NAME¶
MongoDB::Examples - Some examples of MongoDB syntax
VERSION¶
version v0.705.0.0
MAPPING SQL TO MONGODB¶
For developers familiar with SQL, the following chart should help you see how
many common SQL queries could be expressed in MongoDB.
These are Perl-specific examples of translating SQL queries to MongoDB's query
language. To see the JavaScript (or other languages') mappings, see
<
http://dochub.mongodb.org/core/sqlToMongo>.
In the following examples, $db is a MongoDB::Database object which was retrieved
by using "get_database". See MongoDB::MongoClient for more.

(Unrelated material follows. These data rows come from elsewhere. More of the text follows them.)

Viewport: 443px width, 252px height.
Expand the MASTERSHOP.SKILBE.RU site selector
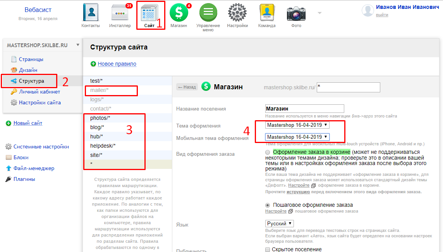42,45
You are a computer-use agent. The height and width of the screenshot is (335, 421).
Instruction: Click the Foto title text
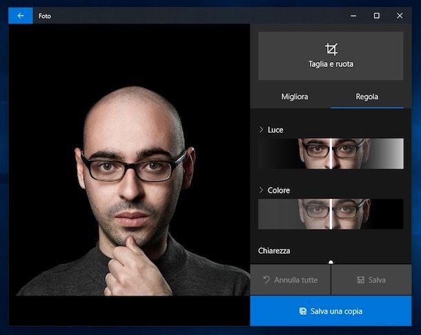click(44, 15)
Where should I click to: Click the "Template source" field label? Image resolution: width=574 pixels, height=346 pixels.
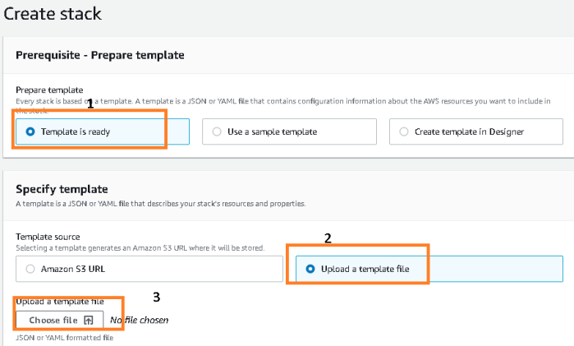pos(48,236)
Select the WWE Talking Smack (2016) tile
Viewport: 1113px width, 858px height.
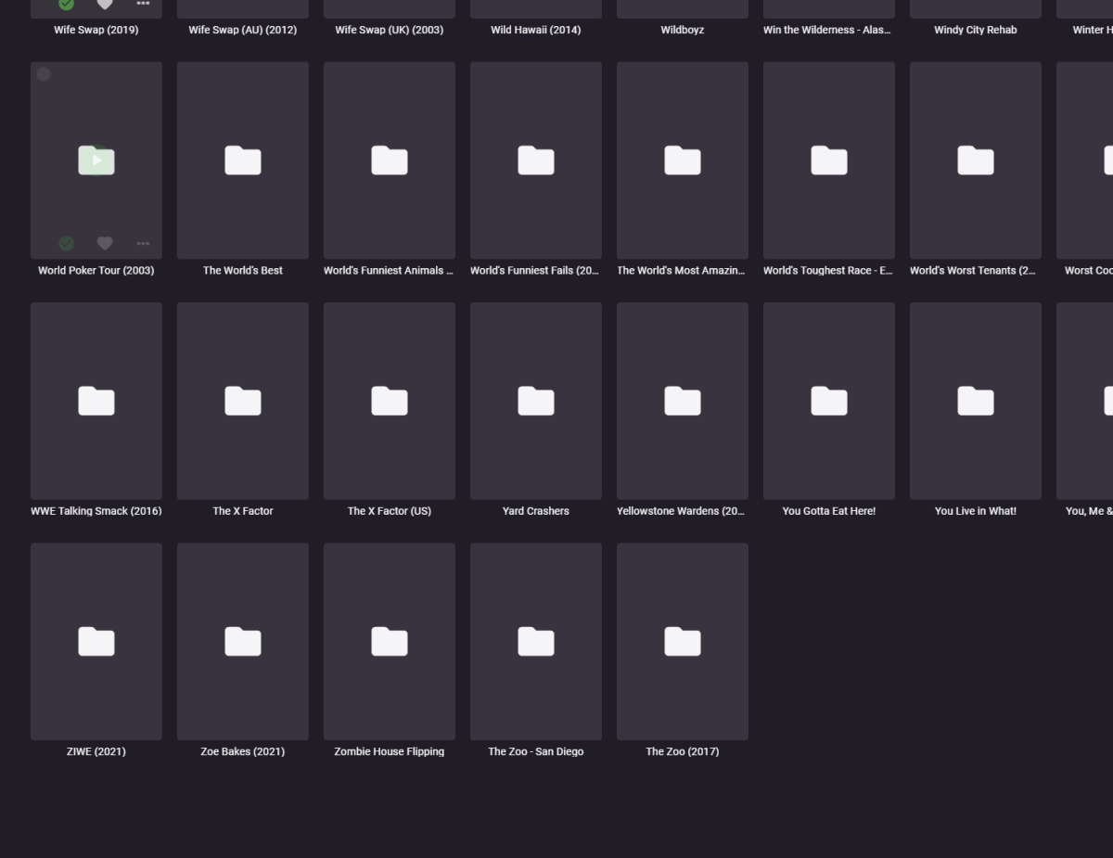96,401
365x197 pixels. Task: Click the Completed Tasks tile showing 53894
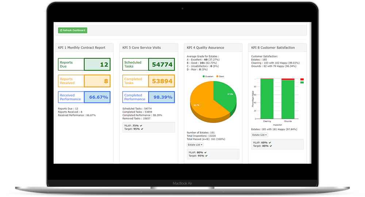pyautogui.click(x=149, y=81)
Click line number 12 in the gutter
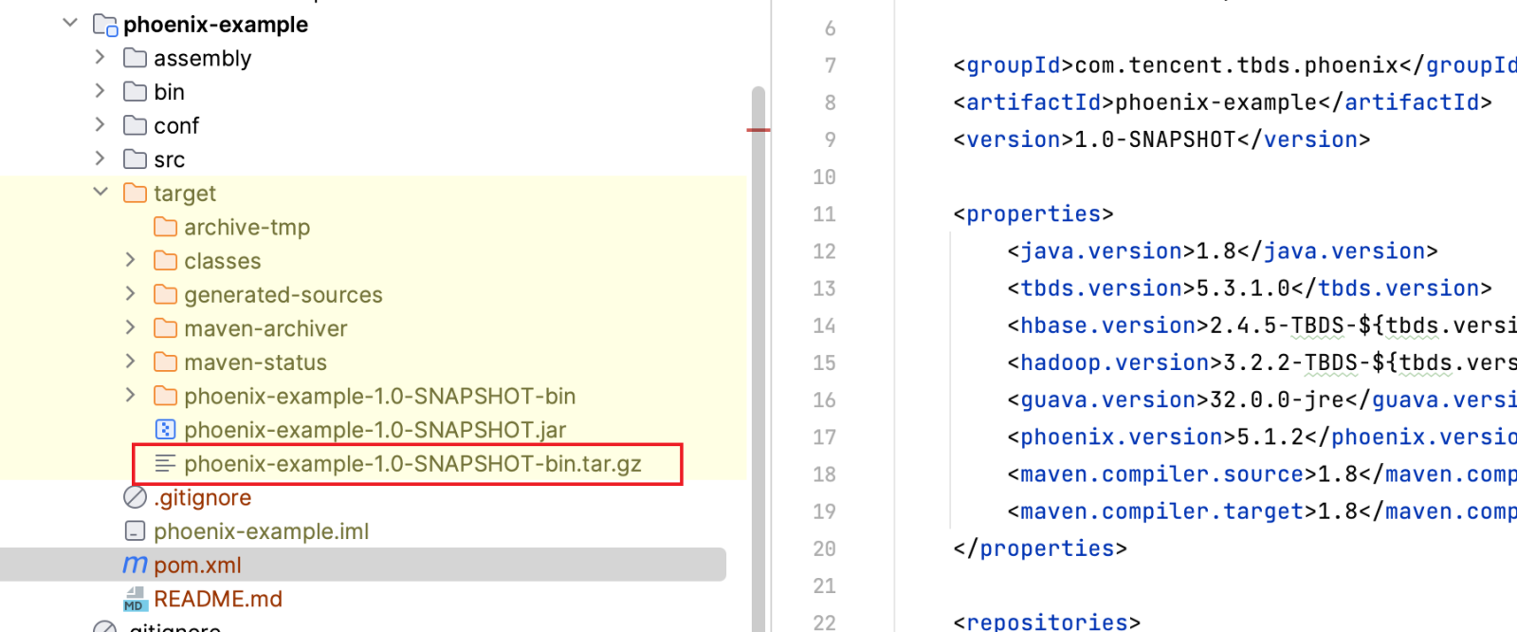Screen dimensions: 1517x632 point(824,251)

- "CREATE TABLE USERS (a Number, b Number)"
-
Implicit, can be done explicitly.
- "INSERT INTO USERS VALUES(1,1)"
-
$db->get_collection( 'users' )->insert( { a => 1, b => 1 } );
- "SELECT a,b FROM users"
-
$db->get_collection( 'users')->find( { } )->fields( { a => 1, b => 1 });
- "SELECT * FROM users"
-
$db->get_collection( 'users' )->find;
- "SELECT * FROM users WHERE age=33"
-
$db->get_collection( 'users' )->find( { age => 33 } )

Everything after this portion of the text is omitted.